Mattel’s new line of Barbies is its most diverse and inclusive, featuring more skin tones, hair types and body shapes than ever before. TNS
There was a time when all the Barbie dolls looked identical. Standing tall, wearing fancy clothing, these dolls were every girl’s dream. But over the past few years, Mattel has worked towards being inclusive and diverse.
Among the new line of Barbie dolls released, there’s one that has vitiligo, a condition that causes patches of skin and skin tissue to lose pigment.
Stella Pavlides, president and chief executive of the American Vitiligo Research Foundation, praised Mattel for it. “I think this is the best thing that could happen for children,” she said.
One of the other dolls has a prosthetic leg and another uses a wheelchair. There’s also a male doll which has long, flowing hair while a female doll has no hair.
This new collection has been praised by many for representing what children all over the world actually look like (except for the body type, which still remains painfully unrealistic).
The new lineup comes on the heels of Mattel’s release of Creatable World, a line of gender-neutral dolls that come in a range of skin colours. (Tagline: “a doll line designed to keep labels out and invite everyone in.”)

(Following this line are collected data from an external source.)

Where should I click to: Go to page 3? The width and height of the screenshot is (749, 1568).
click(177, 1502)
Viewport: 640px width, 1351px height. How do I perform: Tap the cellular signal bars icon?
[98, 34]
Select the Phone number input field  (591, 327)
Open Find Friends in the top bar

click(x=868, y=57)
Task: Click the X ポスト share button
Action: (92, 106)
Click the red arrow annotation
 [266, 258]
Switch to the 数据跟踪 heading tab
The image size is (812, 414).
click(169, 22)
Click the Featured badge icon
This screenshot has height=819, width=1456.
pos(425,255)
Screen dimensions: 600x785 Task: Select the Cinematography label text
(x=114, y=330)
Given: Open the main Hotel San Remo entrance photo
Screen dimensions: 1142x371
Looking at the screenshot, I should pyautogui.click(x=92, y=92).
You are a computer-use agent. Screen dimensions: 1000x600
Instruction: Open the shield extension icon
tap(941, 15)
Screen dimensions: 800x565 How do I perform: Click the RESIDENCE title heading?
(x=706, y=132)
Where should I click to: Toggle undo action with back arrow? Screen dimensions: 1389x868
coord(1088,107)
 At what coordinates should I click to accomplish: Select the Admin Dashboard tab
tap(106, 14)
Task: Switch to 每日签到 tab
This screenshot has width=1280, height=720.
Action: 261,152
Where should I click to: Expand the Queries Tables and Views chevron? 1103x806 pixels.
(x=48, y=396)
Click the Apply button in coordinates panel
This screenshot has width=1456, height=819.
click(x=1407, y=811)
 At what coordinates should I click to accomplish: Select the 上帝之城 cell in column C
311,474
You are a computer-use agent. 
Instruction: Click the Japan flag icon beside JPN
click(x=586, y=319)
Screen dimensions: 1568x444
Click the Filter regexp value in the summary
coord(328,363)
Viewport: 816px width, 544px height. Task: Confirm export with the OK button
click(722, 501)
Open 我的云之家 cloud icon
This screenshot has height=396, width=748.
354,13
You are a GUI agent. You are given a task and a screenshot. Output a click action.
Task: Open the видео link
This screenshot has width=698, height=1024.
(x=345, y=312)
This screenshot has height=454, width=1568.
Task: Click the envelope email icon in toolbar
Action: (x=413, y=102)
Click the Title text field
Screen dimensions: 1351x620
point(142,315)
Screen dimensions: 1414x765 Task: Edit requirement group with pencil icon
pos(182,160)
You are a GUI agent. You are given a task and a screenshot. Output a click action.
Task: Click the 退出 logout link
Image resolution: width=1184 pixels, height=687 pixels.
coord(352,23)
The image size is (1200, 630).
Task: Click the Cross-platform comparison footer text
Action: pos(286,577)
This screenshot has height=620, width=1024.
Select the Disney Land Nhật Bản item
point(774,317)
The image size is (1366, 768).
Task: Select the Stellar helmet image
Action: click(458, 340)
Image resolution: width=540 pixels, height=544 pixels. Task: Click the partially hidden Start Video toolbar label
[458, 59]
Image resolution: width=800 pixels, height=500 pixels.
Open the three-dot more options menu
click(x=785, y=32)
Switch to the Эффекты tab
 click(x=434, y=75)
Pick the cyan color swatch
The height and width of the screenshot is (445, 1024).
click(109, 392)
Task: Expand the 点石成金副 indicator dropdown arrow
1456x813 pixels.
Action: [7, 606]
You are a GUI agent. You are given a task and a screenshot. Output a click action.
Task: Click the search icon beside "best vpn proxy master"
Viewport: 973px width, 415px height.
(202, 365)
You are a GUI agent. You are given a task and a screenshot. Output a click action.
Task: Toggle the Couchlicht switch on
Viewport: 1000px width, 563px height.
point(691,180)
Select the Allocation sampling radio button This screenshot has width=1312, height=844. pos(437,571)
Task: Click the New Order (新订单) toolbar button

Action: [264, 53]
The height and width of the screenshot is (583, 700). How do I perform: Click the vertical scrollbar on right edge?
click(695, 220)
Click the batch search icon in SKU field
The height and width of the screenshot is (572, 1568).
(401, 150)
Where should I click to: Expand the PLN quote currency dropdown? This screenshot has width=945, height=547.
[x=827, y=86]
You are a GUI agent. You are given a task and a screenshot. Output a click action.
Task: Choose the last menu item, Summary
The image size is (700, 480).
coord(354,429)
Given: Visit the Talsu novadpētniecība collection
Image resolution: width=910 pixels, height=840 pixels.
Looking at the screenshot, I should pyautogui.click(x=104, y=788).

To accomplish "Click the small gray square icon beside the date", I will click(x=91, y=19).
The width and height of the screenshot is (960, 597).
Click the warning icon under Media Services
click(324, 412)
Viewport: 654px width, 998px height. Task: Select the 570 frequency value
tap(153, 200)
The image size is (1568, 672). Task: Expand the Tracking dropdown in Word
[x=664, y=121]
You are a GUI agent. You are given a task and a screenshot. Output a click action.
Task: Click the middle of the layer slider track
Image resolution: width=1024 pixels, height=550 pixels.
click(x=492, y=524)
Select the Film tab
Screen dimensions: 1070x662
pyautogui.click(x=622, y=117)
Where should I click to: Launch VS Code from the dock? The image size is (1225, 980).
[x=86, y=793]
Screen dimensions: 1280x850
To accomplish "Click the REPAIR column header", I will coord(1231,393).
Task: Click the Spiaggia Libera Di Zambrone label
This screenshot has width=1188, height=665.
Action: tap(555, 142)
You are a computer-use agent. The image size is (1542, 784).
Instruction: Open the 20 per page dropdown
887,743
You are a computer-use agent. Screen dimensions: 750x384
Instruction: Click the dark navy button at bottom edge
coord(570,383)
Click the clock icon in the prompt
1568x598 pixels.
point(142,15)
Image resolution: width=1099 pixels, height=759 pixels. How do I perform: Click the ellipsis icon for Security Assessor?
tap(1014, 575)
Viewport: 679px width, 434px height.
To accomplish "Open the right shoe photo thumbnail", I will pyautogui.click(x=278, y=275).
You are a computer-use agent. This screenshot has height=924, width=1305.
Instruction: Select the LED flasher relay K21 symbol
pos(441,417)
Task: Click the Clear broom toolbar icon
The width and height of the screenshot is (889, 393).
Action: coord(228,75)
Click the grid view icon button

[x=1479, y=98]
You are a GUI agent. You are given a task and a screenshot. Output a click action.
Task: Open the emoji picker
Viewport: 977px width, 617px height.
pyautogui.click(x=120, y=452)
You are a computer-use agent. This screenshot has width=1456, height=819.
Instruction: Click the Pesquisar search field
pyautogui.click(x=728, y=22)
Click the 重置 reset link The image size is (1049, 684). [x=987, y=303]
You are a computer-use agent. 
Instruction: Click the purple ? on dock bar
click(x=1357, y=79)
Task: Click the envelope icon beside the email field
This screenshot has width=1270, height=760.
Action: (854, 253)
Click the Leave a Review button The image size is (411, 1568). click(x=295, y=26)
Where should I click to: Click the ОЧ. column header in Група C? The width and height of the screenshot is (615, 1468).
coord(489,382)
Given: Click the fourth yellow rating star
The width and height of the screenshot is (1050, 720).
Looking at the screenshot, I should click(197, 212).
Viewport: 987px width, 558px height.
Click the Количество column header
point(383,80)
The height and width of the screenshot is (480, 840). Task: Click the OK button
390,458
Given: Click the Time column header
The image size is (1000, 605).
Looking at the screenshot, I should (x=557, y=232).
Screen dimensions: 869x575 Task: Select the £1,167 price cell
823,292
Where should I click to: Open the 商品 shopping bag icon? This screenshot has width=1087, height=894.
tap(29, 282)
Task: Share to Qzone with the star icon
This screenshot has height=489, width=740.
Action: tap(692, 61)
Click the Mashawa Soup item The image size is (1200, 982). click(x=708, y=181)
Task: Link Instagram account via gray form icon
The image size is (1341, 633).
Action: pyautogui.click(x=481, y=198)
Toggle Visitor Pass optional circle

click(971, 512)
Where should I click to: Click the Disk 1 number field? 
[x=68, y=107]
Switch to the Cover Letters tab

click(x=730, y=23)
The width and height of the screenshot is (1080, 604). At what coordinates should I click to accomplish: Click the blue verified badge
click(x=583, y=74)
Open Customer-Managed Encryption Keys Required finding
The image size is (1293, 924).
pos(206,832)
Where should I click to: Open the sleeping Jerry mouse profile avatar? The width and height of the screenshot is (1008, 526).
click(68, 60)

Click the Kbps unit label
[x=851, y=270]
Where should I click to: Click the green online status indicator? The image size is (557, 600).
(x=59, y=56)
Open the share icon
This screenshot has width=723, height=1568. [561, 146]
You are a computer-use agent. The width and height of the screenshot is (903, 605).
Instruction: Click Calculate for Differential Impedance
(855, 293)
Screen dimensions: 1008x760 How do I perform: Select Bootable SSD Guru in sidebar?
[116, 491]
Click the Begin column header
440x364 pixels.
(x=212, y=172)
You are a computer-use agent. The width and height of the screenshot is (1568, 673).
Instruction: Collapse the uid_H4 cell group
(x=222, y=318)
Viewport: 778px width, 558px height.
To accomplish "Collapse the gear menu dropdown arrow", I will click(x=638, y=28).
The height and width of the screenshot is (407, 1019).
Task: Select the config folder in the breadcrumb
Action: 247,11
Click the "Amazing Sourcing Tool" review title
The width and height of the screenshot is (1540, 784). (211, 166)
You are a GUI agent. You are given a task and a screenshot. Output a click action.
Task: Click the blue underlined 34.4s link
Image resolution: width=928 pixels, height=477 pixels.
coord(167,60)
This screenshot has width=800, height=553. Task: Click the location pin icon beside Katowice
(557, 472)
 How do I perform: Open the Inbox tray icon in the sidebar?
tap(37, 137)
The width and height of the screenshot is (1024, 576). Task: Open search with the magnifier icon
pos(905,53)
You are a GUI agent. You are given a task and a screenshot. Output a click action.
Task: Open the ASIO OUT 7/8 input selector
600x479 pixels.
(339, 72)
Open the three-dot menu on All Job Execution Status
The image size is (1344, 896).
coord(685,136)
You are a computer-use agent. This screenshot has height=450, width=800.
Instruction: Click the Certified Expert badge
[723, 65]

For International Women’s Day in 2018, Mattel released Frida Kahlo, Amelia Earhart and Katherine Johnson Barbies, expanding the role models that are placed in children’s hands when they play.
Yet, the dolls’ midsections are still not wide enough to house vital organs and their wrists would probably fracture under the weight of a chunky bracelet. But praise where praise is due.
If you’re a brand, this has to be an incredibly tricky time to determine what you want to be known for, what you want to stand for, what you’ll stick out your neck for.
Gillette rolled out its toxic masculinity commercial and watched as folks flushed their razors down the toilet.
Nike announced a Colin Kaepernick sponsorship and people started cutting the swooshes off their Nike socks.
It’s no time to stay silent on issues of justice and inclusion, but it’s also not an easy time to be loud. Anger, outrage and blowback is swift, all thanks to social media platforms as well as online petition sites, email campaigns and blogs.
Considering all this, it is quite refreshing to see a toy company try to win by reaching children who might not look how dolls, commercials, magazines, TV shows and movies have always told them they should look. They could have a skin condition, might use a wheelchair, or not have hair on their heads.
At a time when fear-of-the-other is stoked for votes, profits, laughs, you name it, it’s inspirational to see a company double down on diversity in its bid for our hearts, minds and money.